## Text section
##########
28 July 2016

“Start-up cities” for refugees: a long-term solution to the migration crisis?


Much has been written about how to deal with the current refugee and migration crisis, but an actual comprehensive solution hasn’t been provided. According to some estimates, one year ago, there were around 60 million refugees in the world. In 2015, around one million of these 60 million entered Europe by sea, which already caused a massive political crisis. Even those who’re keen to allow more migration should realise that even tripling the numbers allowed in last year would only provide solace to a tiny part of those in need. There is a more structural and comprehensive solution however. It combines the idea of “start-up cities” with simple historical precedents: to create a new city, very similar to Hong Kong, to welcome refugees.

The example of Hong Kong

What was Hong Kong other than a city governed by Western officials and populated largely by refugees from Maoist China? If it was possible for the British to provide a safe home for millions of people on the run in much more challenging times, why wouldn’t it be possible for the whole of the developed world – not just Western countries – to give any refugee the most precious thing the developed world can offer them: the protection of the rule of law, which has propelled the US, Canada, Europe, Japan, and parts of East and Southeast Asia to the levels of wealth they enjoy today.
##########
## Source data

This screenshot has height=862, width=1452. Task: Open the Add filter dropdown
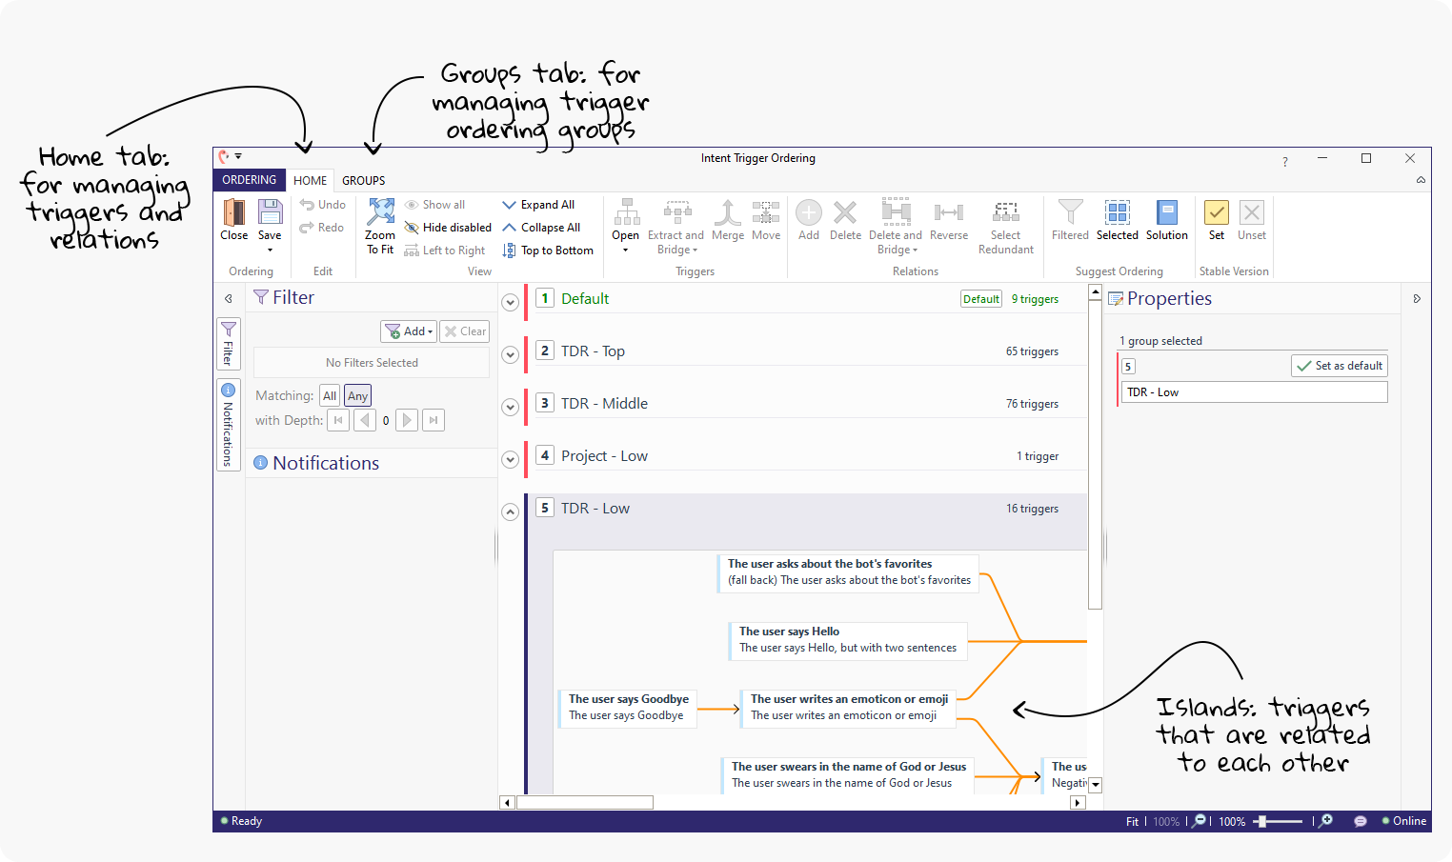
##########
## Tasks to perform
(a) The article on start-up cities for refugees names places it says the rule of law has made wealthy. List them.
(b) Carry the article on start-up cities for refugees forward from its last sentence.

## Response list
(a) The US, Canada, Europe, Japan, and parts of East and Southeast Asia.

(b)
I propose to create what I call “free havens”, which really are newly created cities, governed by officials from countries with a high level of rule of law, and where any refugee could go to. This idea is very similar to the concept of “startup cities” or “private cities”, whereby cities would be created by private investors from scratch in a bid to create a much nicer place to live than in existing cities and to provide a more beneficial investment climate by offering a much stronger protection of property rights than elsewhere. A territory should be rented from a state, similar to how the British leased Hong Kong from China for 100 years, but this time a fair price should obviously be paid to the landlord.


Where would this be located? It could be anywhere really where nobody lives, given that only around three percent of the world is urbanised. A similar proposal was made by Egyptian businessman Naguib Sawiris, one of the richest men in Africa, who has offered to buy an island off Italy or Greece in order to rehouse hundreds of thousands of refugees. He has identified 23 uninhabited islands which could buy to host refugees, but the Greek government wasn’t interested. Other alternatives would be to create it inside Syria or Libya after liberating an area from terrorist groups. Perhaps an offshore territory owned by Britain or France could be suitable, for example one of the two areas in Cyprus which currently host British military bases. If no state would agree, a more ambitious variety of the plan could be to locate these cities on newly created islands.

Politically unrealistic?

Does this proposal sound politically unrealistic? Less than one would think. A similar campaign to create a “refugee nation” was started by American entrepreneur Jason Buzi, and many other prominent people have endorsed the idea, including Bob Pleysier, who headed the Belgian government’s asylum department for a long time and knows the ins and outs of the problem. The more people realise this challenge can’t be dealt with by tampering in the margins, the more they are warming to the idea.

Both in Australia in 2013 and in Europe in 2016, the so-called “Australian solution” of border control was implemented when the pressure on the external border really became too massive.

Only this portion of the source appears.